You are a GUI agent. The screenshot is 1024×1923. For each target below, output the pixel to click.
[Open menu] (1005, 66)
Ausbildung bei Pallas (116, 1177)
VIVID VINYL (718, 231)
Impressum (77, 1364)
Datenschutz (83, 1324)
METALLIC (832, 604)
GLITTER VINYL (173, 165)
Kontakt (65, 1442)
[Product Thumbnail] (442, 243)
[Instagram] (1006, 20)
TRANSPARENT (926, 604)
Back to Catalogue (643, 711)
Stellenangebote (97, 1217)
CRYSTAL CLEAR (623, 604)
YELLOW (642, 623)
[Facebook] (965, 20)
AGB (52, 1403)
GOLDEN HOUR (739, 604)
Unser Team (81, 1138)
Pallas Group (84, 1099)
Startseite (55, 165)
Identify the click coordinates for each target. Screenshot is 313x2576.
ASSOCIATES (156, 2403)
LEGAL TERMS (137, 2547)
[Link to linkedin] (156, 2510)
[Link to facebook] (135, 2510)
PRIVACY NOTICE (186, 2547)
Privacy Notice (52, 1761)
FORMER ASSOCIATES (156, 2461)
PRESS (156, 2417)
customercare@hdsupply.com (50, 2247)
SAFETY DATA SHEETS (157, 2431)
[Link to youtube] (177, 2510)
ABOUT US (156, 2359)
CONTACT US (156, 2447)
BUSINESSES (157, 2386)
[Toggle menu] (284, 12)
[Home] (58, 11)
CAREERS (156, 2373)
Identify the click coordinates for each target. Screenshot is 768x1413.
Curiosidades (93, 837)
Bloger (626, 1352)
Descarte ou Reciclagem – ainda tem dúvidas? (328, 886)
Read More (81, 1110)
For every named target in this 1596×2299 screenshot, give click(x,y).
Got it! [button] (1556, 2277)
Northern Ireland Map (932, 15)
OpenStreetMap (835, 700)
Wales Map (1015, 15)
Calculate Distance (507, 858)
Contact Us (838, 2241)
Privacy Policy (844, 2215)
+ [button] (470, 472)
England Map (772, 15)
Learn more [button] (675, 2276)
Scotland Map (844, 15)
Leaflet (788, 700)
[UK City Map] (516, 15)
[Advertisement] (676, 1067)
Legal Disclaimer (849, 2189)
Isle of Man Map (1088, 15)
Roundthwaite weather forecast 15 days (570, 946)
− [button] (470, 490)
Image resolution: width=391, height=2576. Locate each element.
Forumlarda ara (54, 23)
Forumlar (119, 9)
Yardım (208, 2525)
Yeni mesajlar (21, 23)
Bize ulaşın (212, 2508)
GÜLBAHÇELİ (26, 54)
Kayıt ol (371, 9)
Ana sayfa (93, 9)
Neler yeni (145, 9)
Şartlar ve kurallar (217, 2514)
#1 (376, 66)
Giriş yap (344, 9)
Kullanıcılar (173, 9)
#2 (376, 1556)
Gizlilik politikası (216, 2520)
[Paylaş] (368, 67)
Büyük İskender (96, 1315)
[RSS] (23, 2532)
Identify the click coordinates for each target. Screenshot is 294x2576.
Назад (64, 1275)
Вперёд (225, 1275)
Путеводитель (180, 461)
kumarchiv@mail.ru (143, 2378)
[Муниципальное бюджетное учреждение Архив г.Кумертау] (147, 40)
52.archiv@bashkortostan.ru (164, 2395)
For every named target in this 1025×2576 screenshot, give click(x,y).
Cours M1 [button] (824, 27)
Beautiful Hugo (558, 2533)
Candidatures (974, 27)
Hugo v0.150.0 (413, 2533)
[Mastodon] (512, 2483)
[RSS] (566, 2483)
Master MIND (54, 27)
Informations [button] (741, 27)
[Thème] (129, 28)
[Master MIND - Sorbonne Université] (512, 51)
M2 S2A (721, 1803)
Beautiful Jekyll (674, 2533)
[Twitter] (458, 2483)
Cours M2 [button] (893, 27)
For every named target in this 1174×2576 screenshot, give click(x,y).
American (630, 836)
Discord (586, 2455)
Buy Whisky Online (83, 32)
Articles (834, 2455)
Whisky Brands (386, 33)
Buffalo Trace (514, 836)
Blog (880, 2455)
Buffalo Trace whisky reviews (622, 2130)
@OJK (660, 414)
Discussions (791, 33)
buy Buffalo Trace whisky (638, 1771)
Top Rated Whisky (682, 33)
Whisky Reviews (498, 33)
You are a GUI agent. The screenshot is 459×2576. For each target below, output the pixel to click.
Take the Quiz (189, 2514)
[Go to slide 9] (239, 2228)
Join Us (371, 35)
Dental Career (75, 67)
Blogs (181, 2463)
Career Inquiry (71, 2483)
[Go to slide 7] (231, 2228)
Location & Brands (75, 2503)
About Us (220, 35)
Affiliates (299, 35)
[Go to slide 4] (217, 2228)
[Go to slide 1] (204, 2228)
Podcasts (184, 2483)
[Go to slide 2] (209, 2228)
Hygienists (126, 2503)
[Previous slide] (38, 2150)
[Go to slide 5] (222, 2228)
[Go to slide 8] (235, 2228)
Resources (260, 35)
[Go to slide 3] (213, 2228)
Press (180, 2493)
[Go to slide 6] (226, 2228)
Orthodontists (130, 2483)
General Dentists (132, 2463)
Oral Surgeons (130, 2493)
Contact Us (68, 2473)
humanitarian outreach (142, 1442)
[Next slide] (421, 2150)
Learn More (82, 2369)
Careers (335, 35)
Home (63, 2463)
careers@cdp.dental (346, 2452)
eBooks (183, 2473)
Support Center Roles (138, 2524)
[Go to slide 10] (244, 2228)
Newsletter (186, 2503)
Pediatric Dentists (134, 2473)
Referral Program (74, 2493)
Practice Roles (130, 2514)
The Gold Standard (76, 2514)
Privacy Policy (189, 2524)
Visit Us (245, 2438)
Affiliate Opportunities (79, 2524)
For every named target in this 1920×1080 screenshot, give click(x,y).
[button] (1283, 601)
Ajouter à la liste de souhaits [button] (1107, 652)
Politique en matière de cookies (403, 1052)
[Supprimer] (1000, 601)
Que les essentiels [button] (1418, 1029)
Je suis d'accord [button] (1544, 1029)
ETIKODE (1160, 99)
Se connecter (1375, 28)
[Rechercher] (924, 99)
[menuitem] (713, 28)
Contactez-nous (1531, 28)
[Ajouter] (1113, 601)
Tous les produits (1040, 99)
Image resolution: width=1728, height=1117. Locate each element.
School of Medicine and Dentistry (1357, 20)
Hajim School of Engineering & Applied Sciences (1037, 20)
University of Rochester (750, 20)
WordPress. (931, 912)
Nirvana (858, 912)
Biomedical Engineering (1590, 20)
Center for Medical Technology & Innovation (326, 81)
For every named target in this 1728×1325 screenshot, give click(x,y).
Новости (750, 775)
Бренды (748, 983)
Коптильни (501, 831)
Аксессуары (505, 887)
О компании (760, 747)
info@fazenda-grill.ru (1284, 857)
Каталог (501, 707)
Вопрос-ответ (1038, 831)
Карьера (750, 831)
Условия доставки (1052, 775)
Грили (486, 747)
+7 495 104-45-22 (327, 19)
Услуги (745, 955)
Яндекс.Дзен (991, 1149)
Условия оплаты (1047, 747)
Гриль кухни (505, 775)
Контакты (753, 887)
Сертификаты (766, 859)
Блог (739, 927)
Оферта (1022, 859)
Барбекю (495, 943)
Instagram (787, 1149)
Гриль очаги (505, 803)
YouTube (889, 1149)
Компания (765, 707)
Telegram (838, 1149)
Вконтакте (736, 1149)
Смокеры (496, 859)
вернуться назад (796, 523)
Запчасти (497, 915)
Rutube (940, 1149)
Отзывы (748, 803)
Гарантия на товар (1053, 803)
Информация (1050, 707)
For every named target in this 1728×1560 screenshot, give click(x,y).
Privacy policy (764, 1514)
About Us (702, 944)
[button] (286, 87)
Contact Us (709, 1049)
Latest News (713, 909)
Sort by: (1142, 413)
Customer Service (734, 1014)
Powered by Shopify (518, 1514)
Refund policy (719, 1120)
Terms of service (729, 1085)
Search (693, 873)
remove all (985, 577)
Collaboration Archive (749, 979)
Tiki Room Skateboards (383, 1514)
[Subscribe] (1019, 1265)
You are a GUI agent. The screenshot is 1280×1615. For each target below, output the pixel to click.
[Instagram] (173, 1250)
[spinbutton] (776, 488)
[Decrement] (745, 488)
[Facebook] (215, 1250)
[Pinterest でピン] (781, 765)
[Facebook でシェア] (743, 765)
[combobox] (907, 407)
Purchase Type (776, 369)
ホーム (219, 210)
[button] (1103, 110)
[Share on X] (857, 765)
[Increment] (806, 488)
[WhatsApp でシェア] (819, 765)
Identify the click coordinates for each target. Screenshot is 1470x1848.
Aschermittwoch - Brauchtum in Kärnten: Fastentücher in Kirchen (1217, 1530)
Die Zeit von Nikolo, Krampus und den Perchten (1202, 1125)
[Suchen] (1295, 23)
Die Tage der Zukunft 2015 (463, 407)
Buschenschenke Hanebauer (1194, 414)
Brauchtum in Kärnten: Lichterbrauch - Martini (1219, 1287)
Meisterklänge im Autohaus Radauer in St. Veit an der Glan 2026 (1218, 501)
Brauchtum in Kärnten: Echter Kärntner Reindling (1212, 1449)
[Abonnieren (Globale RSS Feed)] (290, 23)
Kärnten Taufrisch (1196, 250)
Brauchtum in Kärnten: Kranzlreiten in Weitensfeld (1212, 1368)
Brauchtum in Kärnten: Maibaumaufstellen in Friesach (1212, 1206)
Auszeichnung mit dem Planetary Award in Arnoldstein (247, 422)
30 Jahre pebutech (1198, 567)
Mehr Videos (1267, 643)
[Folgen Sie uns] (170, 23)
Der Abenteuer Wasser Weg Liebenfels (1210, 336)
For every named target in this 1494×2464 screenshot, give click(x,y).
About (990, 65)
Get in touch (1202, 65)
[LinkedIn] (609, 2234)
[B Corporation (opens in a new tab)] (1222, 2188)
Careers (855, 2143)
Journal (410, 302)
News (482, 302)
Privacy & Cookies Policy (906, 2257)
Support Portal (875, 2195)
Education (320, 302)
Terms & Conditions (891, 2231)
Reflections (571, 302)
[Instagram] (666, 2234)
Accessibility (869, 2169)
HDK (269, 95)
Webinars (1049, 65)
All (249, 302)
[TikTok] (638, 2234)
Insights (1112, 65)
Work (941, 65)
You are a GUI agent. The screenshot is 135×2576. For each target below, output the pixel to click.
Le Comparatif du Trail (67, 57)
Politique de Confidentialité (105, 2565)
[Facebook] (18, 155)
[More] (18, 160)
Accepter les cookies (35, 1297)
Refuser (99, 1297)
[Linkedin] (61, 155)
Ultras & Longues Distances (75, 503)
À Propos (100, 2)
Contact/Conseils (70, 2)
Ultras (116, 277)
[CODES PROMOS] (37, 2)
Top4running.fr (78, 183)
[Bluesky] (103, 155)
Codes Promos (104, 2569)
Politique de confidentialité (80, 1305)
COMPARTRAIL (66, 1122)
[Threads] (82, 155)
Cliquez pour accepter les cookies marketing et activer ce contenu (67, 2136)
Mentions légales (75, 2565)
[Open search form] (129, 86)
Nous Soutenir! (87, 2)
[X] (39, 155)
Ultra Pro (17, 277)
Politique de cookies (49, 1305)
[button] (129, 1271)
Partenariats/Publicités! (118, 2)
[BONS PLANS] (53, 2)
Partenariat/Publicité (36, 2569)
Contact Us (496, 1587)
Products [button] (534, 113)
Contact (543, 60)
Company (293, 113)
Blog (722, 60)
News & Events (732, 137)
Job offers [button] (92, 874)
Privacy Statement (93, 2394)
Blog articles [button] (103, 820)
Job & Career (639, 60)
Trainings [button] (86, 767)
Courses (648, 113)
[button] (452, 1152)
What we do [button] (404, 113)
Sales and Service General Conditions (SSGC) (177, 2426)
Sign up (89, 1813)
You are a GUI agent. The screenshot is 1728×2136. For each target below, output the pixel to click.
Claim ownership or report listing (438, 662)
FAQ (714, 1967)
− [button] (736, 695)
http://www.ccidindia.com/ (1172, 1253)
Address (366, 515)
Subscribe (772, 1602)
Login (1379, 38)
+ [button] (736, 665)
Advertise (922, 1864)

* **Task brief**
Take the records above and return, word for word, only the lines that fall from the line with "SAFETY DATA SHEETS (157, 2431)" to the line with "[button] (470, 490)", both of them included.

* **Task answer**
SAFETY DATA SHEETS (157, 2431)
[Link to youtube] (177, 2510)
ABOUT US (156, 2359)
CONTACT US (156, 2447)
BUSINESSES (157, 2386)
[Toggle menu] (284, 12)
[Home] (58, 11)
CAREERS (156, 2373)
Identify the click coordinates for each target. Screenshot is 768x1413.
Curiosidades (93, 837)
Bloger (626, 1352)
Descarte ou Reciclagem – ainda tem dúvidas? (328, 886)
Read More (81, 1110)
For every named target in this 1596×2299 screenshot, give click(x,y).
Got it! [button] (1556, 2277)
Northern Ireland Map (932, 15)
OpenStreetMap (835, 700)
Wales Map (1015, 15)
Calculate Distance (507, 858)
Contact Us (838, 2241)
Privacy Policy (844, 2215)
+ [button] (470, 472)
England Map (772, 15)
Learn more [button] (675, 2276)
Scotland Map (844, 15)
Leaflet (788, 700)
[UK City Map] (516, 15)
[Advertisement] (676, 1067)
Legal Disclaimer (849, 2189)
Isle of Man Map (1088, 15)
Roundthwaite weather forecast 15 days (570, 946)
− [button] (470, 490)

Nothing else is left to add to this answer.